Linda Sama, Ph.D.
Tobin College Scholar Prepares Business Students to Be “Force for Good”

Tobin College Scholar Prepares Business Students to Be “Force for Good”
When Linda M. Sama, Ph.D., speaks at the Academy of Management’s (AOM) annual conference in Orlando this August, she will describe a St. John’s University program that responds to a concern articulated by the meeting’s title: “Capitalism in Question.”
Sama is the Joseph F. Adams Professor of Management and Dean of Global Initiatives in The Peter J. Tobin College of Business at St. John’s.

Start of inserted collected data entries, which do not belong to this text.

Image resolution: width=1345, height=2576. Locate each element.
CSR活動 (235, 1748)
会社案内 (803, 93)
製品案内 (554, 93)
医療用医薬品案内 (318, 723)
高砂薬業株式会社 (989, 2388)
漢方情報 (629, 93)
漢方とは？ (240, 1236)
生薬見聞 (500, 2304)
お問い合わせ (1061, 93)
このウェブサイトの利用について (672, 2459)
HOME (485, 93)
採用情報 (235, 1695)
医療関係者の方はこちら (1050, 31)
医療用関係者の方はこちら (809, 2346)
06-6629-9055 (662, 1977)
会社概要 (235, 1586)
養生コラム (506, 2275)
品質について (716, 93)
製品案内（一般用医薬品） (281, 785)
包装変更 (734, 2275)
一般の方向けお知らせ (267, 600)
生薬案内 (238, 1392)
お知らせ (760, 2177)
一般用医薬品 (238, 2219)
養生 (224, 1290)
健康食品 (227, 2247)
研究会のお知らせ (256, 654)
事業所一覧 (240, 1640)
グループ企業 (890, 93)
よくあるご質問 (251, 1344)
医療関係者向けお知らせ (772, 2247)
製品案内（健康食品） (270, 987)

During the conference, August 9–13, she’ll devote a presentation to a University program she directs called GLOBE (“Global Loan Opportunities for Budding Entrepreneurs”). “We’ve all been affected by scandals in the business world,” she said. “This is one way to show how business can be a force for good in the international arena.”

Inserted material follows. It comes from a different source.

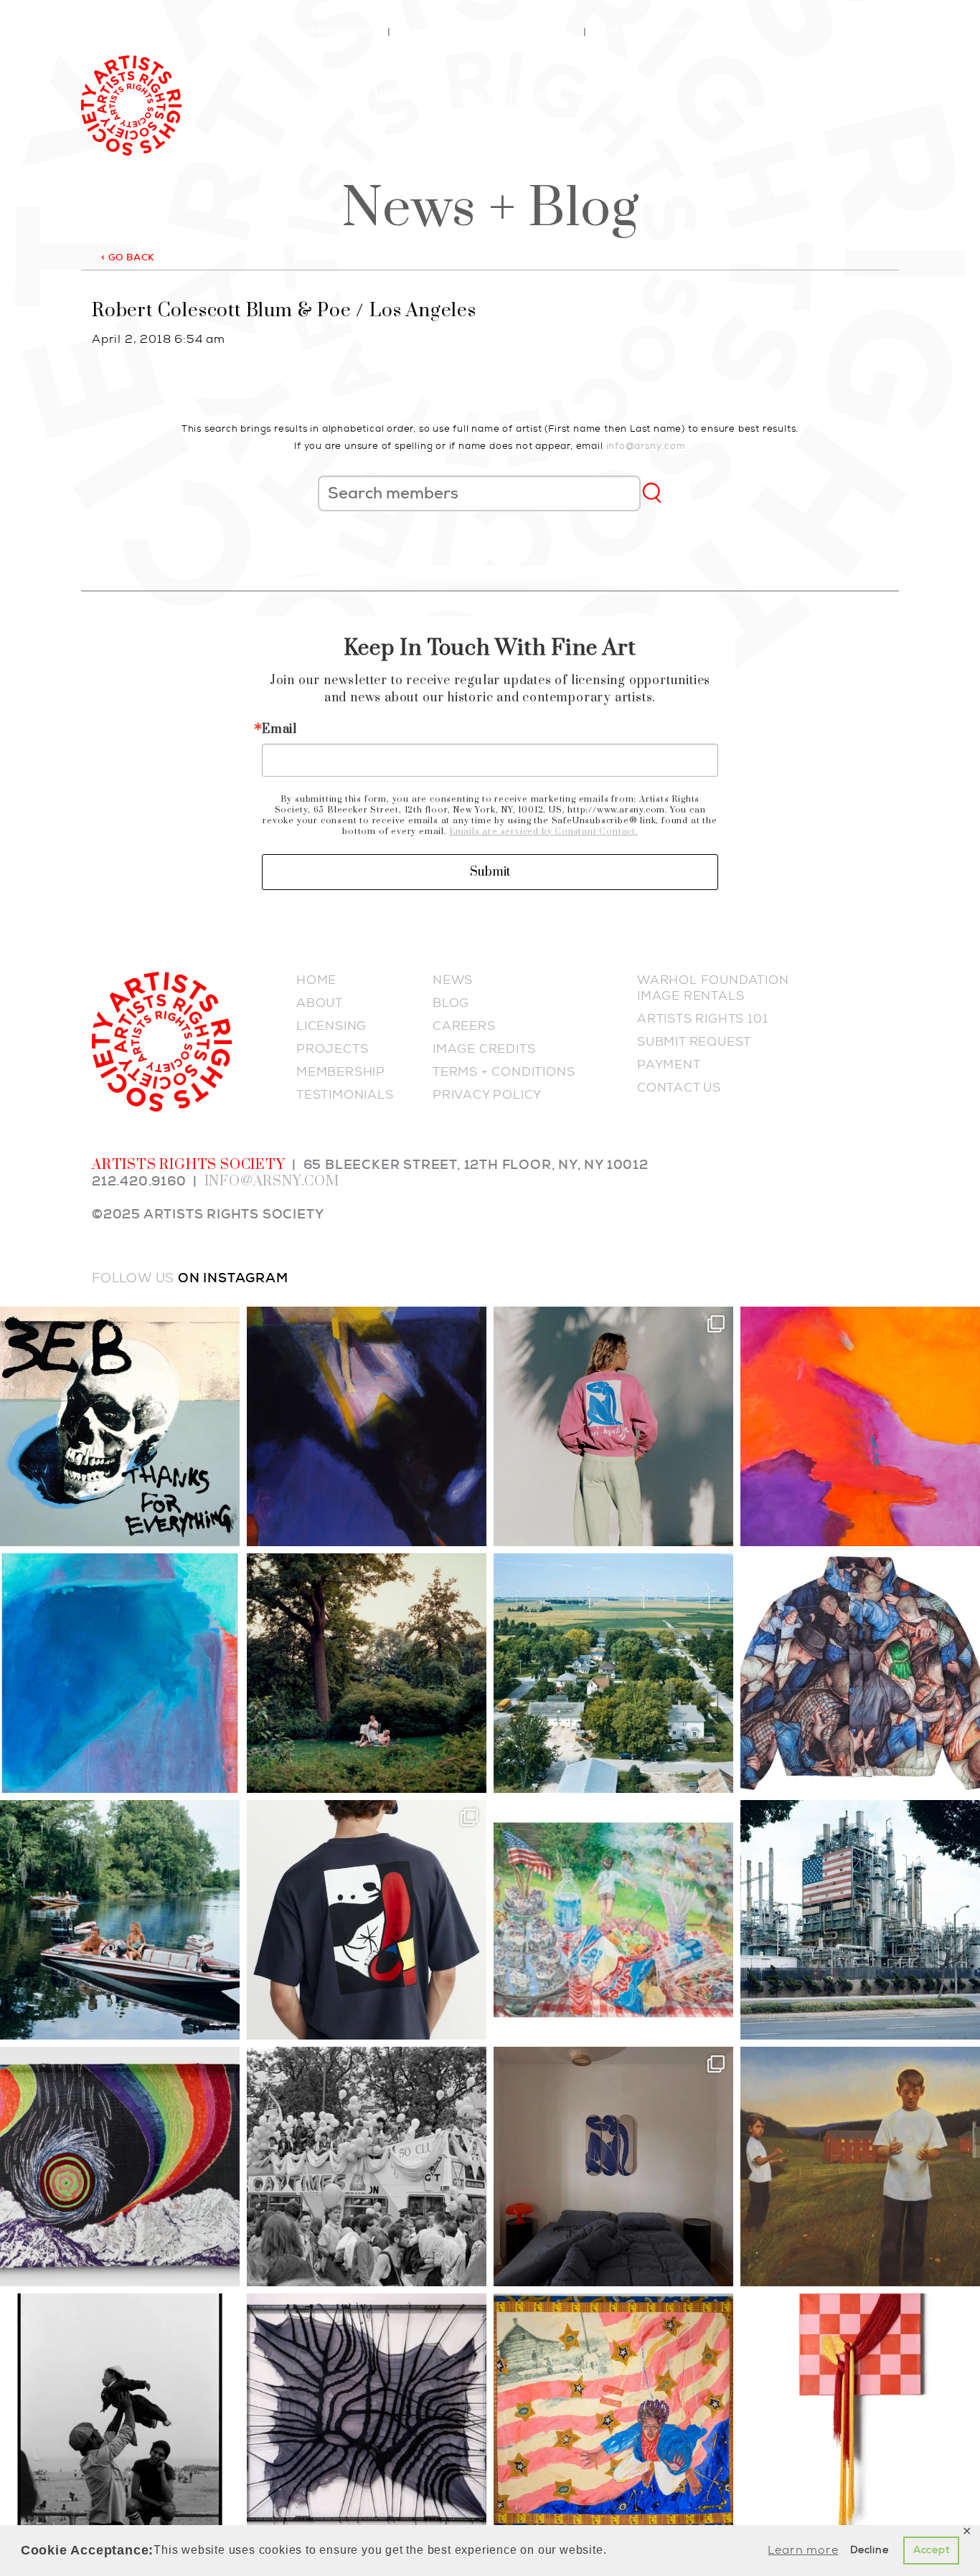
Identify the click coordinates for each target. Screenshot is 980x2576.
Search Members (321, 31)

Established in 2009, the program allows undergraduates to manage an actual microfinance operation, reviewing applications from and making small loans to aspiring businesspeople in developing countries. Some students, designated “GLOBE Fellows,” accompany Sama on trips to study microfinance in locales ranging from San Francisco to Nicaragua and Vietnam.
Last year, Sama received AOM’s Innovation in Entrepreneurship Pedagogy Award for her work on GLOBE. But the program is just one of several efforts she has introduced to prepare students for ethical leadership throughout the world, including the College’s Global Destination Courses and the new Center for Global Business Stewardship.

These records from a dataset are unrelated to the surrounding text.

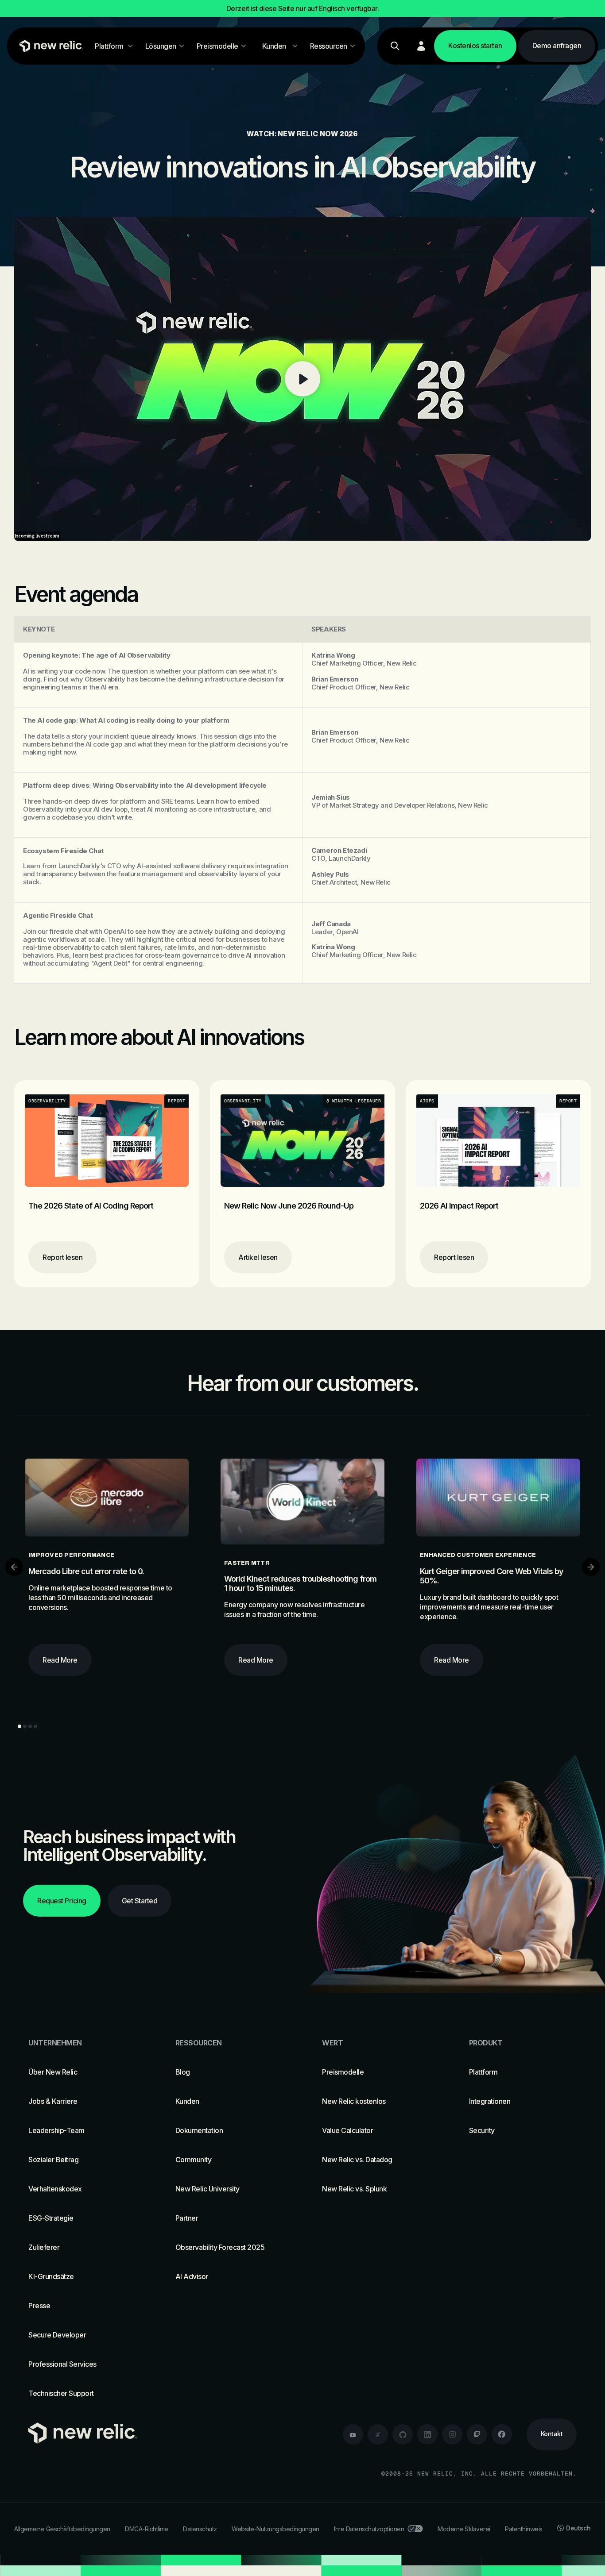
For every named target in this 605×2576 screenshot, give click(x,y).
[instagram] (452, 2434)
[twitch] (477, 2434)
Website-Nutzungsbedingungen (275, 2529)
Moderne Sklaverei (464, 2529)
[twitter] (377, 2434)
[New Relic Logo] (49, 46)
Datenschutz (200, 2529)
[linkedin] (427, 2434)
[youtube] (353, 2434)
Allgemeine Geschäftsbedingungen (62, 2529)
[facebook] (501, 2434)
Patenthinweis (524, 2529)
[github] (402, 2434)
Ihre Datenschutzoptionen (369, 2529)
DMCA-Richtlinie (146, 2529)
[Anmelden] (421, 46)
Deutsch (578, 2528)
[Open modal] (302, 379)
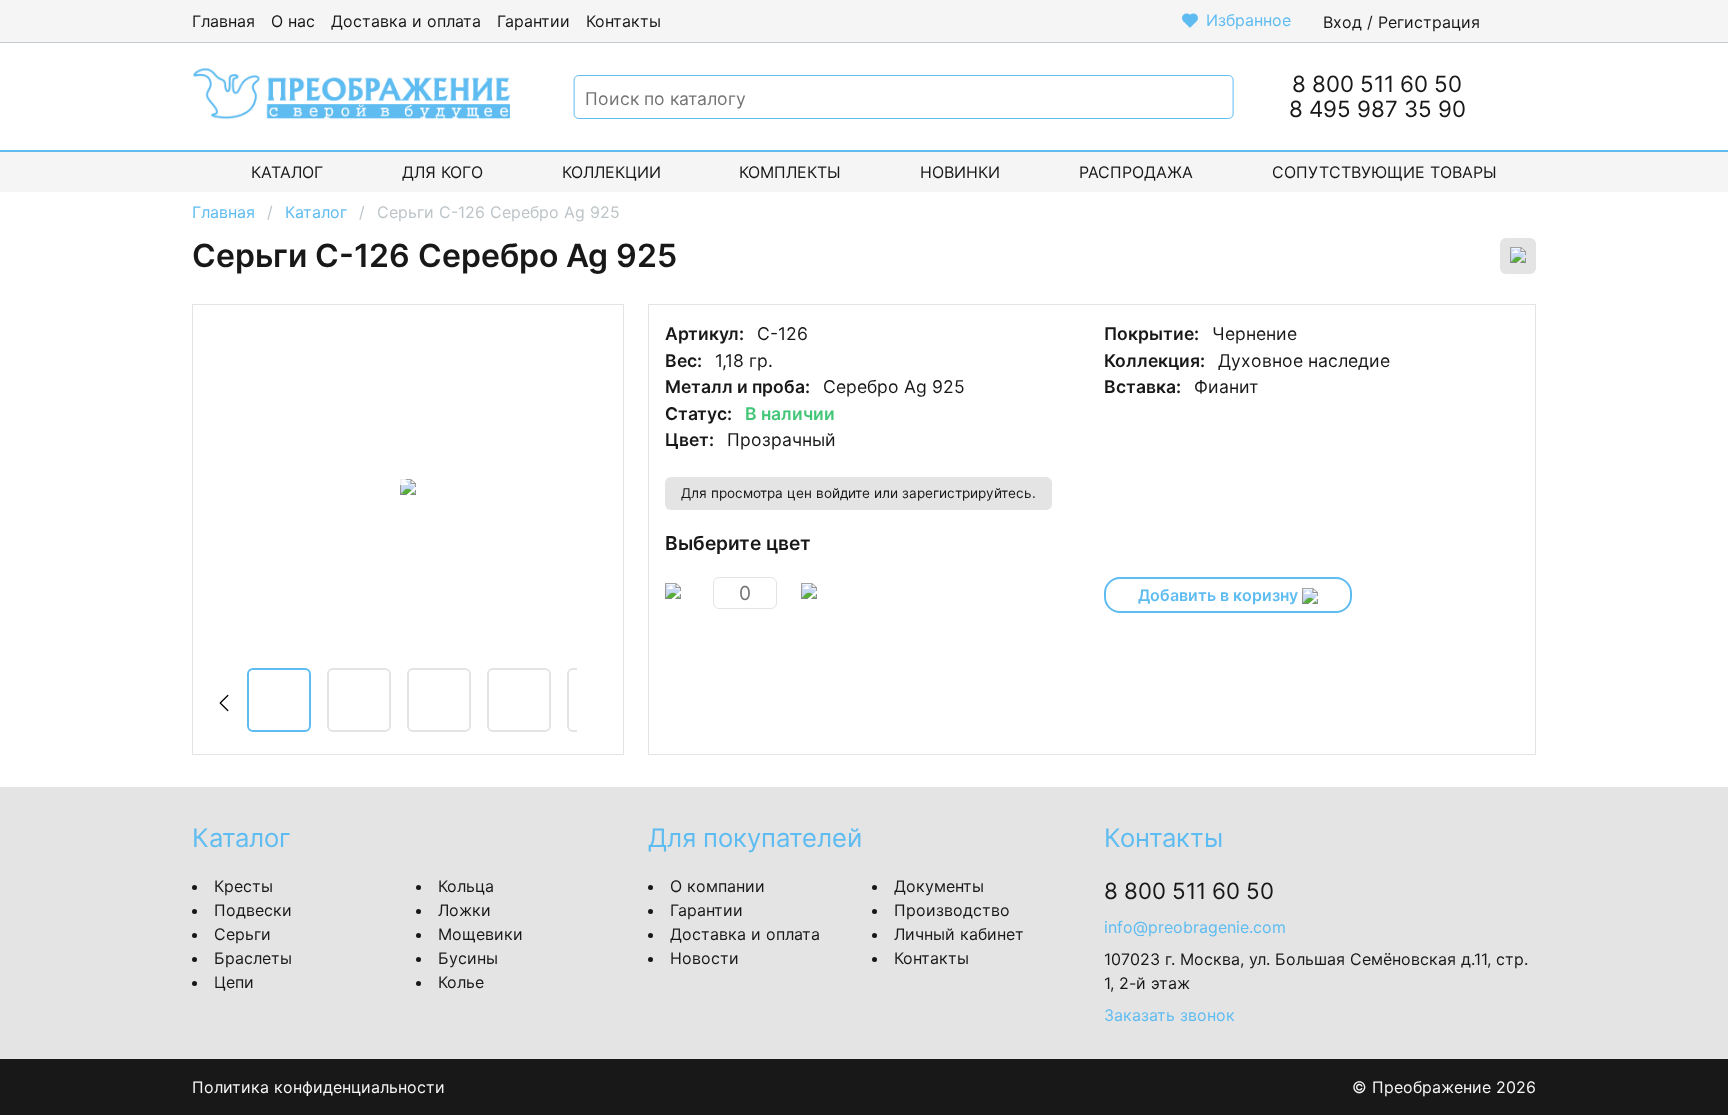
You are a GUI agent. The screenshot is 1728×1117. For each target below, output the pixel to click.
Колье (461, 982)
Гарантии (533, 21)
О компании (717, 886)
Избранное (1248, 20)
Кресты (243, 886)
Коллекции (611, 172)
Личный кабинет (959, 934)
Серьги (242, 934)
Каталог (287, 172)
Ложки (464, 910)
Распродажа (1136, 172)
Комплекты (790, 172)
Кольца (466, 886)
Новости (704, 958)
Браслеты (253, 958)
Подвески (253, 910)
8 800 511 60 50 (1377, 83)
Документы (939, 886)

Using Business to Fight Injustice
The initiatives, Sama noted, reflect the University’s Vincentian mission. “St. Vincent de Paul possessed formidable management skills,” she said, “and he believed in using them to fight injustice on a broad scale. Today, the scale is global.” A 17th-century priest and social reformer, Vincent established the Congregation of the Mission, which founded St. John’s in 1870.
Sama introduced Global Destination Courses in 2010. Since then, enrollment in the business-centered study abroad courses has risen 50 percent. Students participate in an online, “residential” component followed by a weeklong travel portion comprising visits to business and governmental leaders in other countries. Those who enroll for the fall semester go abroad during the winter intersession; in the spring, the travel segment occurs in May.
Launched in January 2012, the Center for Global Business Stewardship promotes faculty research on international business ethics. Sama is the Executive Director; R. Mitchell Casselman, Ph.D., is the Director and an Assistant Professor of Management. Although the center is based in the Tobin College of Business, its aim is to generate interdisciplinary scholarship, with a Library of Congress number and a “white paper” series.
Pursuing the Mission
Animating this research is St. John’s membership in U.N. PRME (Principles for Responsible Management Education), a voluntary agreement among collegiate business programs to embrace “six principles of responsible management.” The initiative, which the University joined in 2010, is a framework for preparing new generations of ethical managers. “Joining this effort is another example of the strength of our Vincentian mission,” Sama noted.
That mission, Sama observed, addresses concerns at the heart of her own scholarly interests. A “business ethics scholar,” she pursues her work as a Vincentian Research Fellow, a faculty position created by the Vincentian Center for Church and Society to advance the University’s focus on social justice. “It’s a very good fit,” said Sama. “I remain interested in the social issues involved with management, and how business—and business education—can work to improve society rather than damage it.”